Unitarian Universalists covenant with one another for all of us to hold each other accountable to our agreements. We agree to a process of how it is that we will treat each other, and how we will call each other back in to community with radical humility and love. The idea is not that we are perfect human beings who will always be within the elegant confines of our agreement, but instead that because we are imperfect, we’ll sometimes need help coming back into covenant.
We enter into covenants that are sometimes limited by time, like small groups that last only a matter of months. We also enter into covenant when we join a religious community and sign the membership book. This signing of the membership book is a sacred act that binds us into accountability with the community, and calls for standards of behavior from each member.
By calling ourselves Unitarian Universalists, we “covenant to affirm and promote” our Seven Principles. The Committee on Right Relations (CRR) is, perhaps, the most important committee in our congregation. The CRR’s first goal is to help members in conflict to resolve that conflict by talking to each other. If that is not an option, the CRR might step in to address a behavior that is negatively affecting the community. A further step, if the CRR finds itself unable to help a member address a negative behavior, would be to take the behavior to the board, who is then expected to care for the health of the larger community in reference to the behavior.
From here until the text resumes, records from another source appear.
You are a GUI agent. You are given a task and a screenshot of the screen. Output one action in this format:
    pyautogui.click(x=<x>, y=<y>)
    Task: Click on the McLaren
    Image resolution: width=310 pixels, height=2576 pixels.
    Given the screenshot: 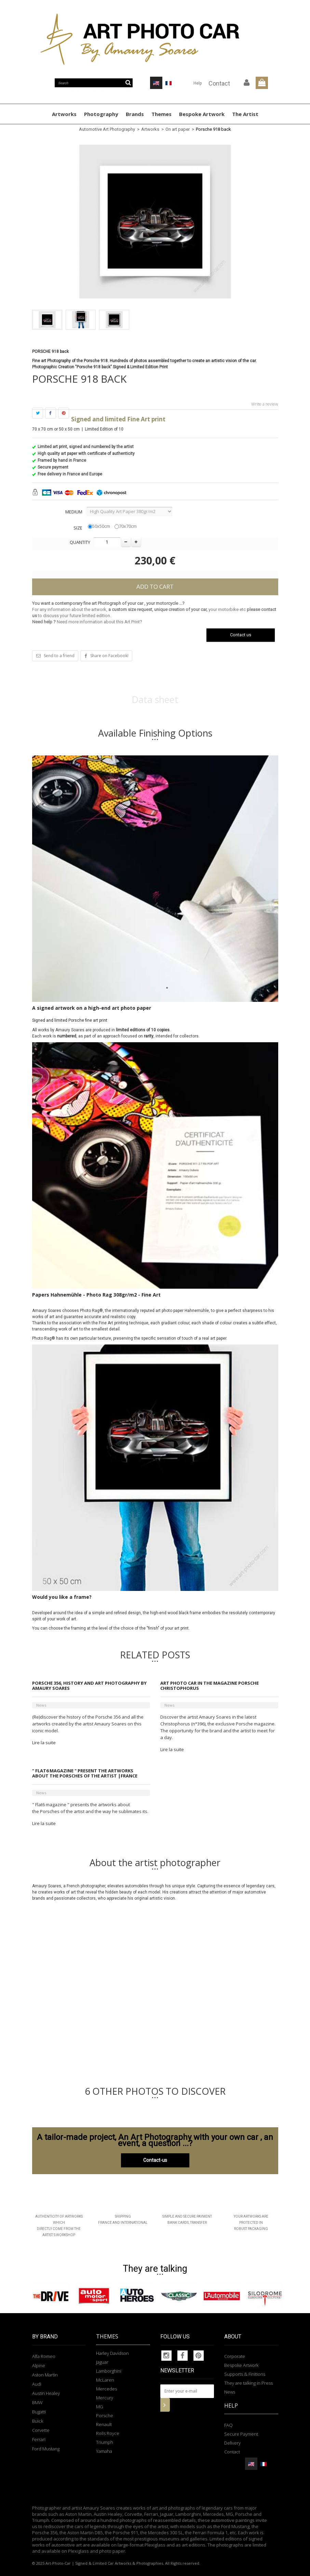 What is the action you would take?
    pyautogui.click(x=105, y=2380)
    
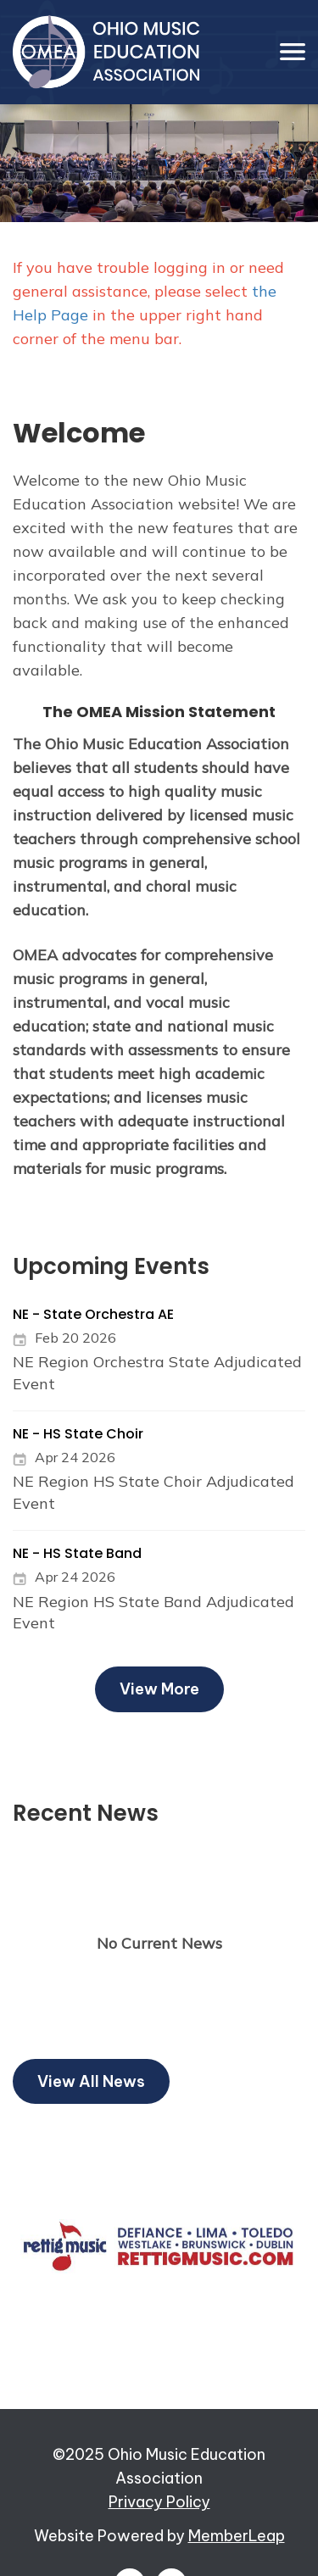 The width and height of the screenshot is (318, 2576). What do you see at coordinates (93, 1314) in the screenshot?
I see `NE - State Orchestra AE` at bounding box center [93, 1314].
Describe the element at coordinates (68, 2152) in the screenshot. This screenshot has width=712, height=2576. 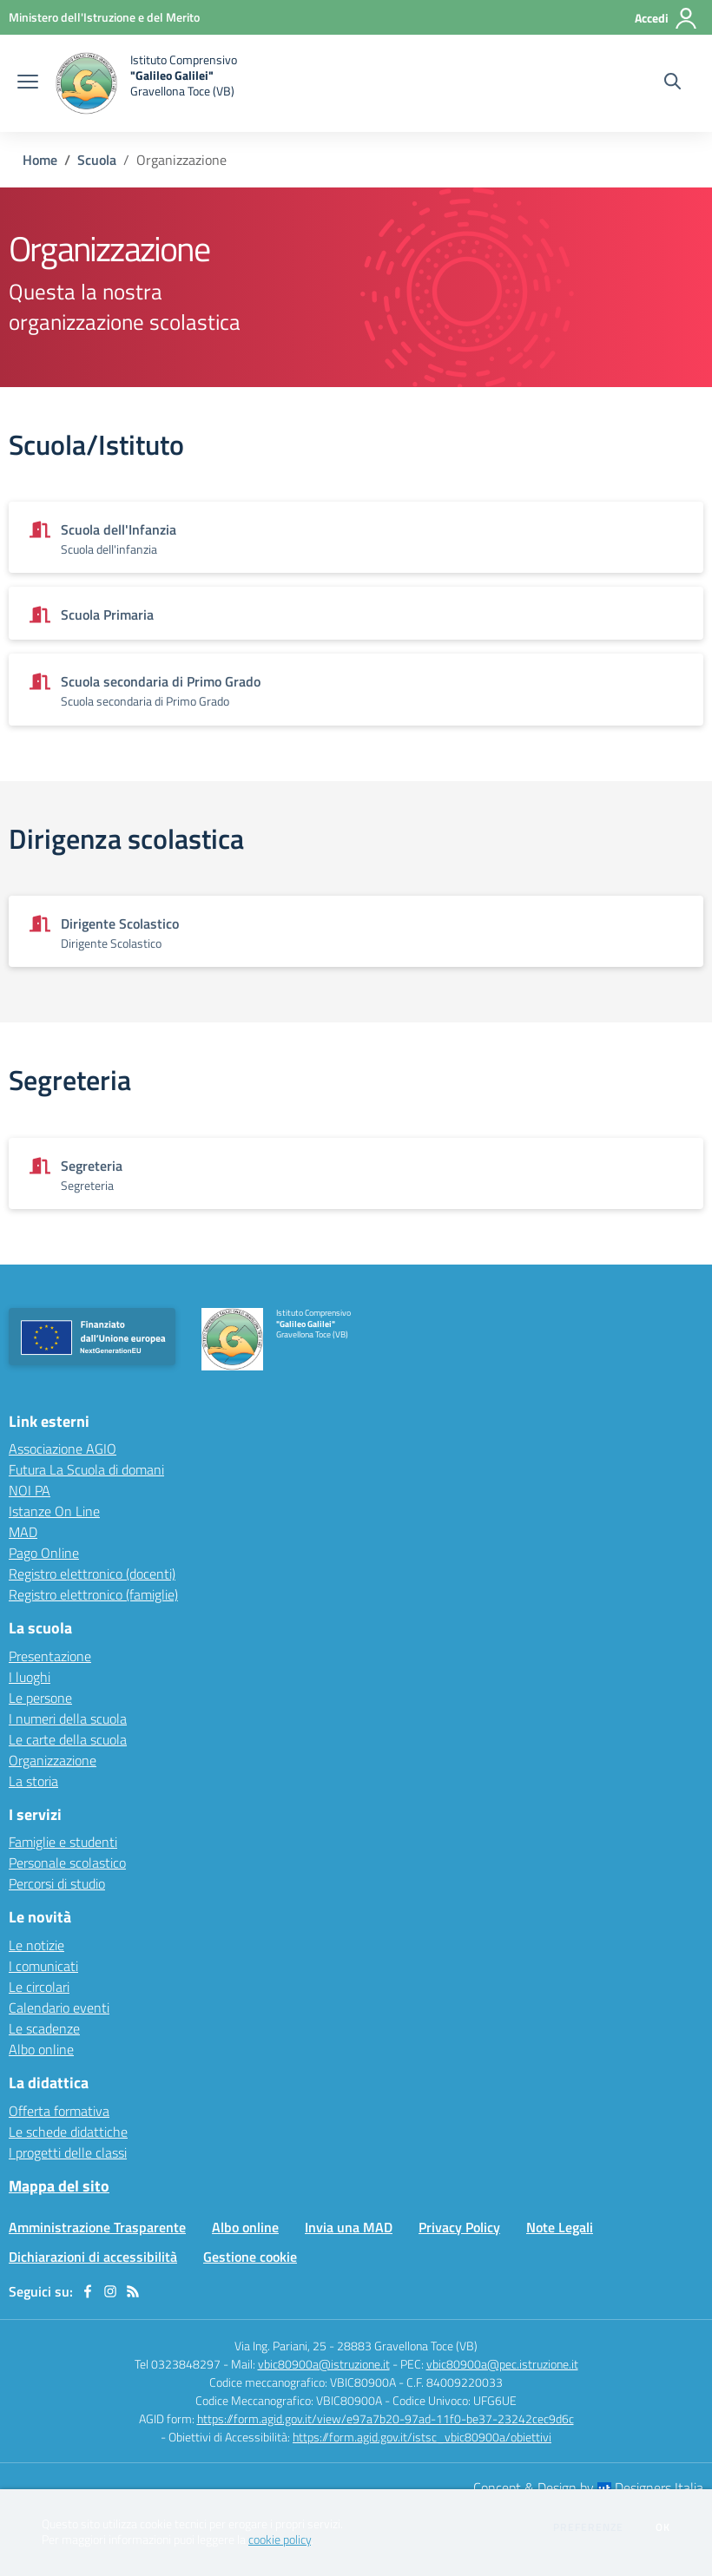
I see `I progetti delle classi` at that location.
The details of this process may vary from congregation to congregation, but the sacred nature of the work the CRR holds is one of the cruxes of Unitarian Universalism. Holding each other to account for actions and lovingly, humbly, telling individuals how their actions affect others is at the heart of how we do Unitarian Universalism. This action, this calling back into covenant, is hard. Be prepared to do it anyway.
It falls to the CRR to help members implement the covenant, and to the board to ultimately decide who can be called back into covenant, and what actions are too egregious for invitations to be extended. There is not a head of the Unitarian Universalist Association, currently based in Boston, who can make this decision. We are an association of congregations, and each congregation decides its polity. Covenanting, and how we call folks back into covenant with each other, is not only sacred, it is one of the things that makes us Unitarian Universalists.
We are people who actively choose Unitarian Universalism over and over again, and strive to be within covenant with each other.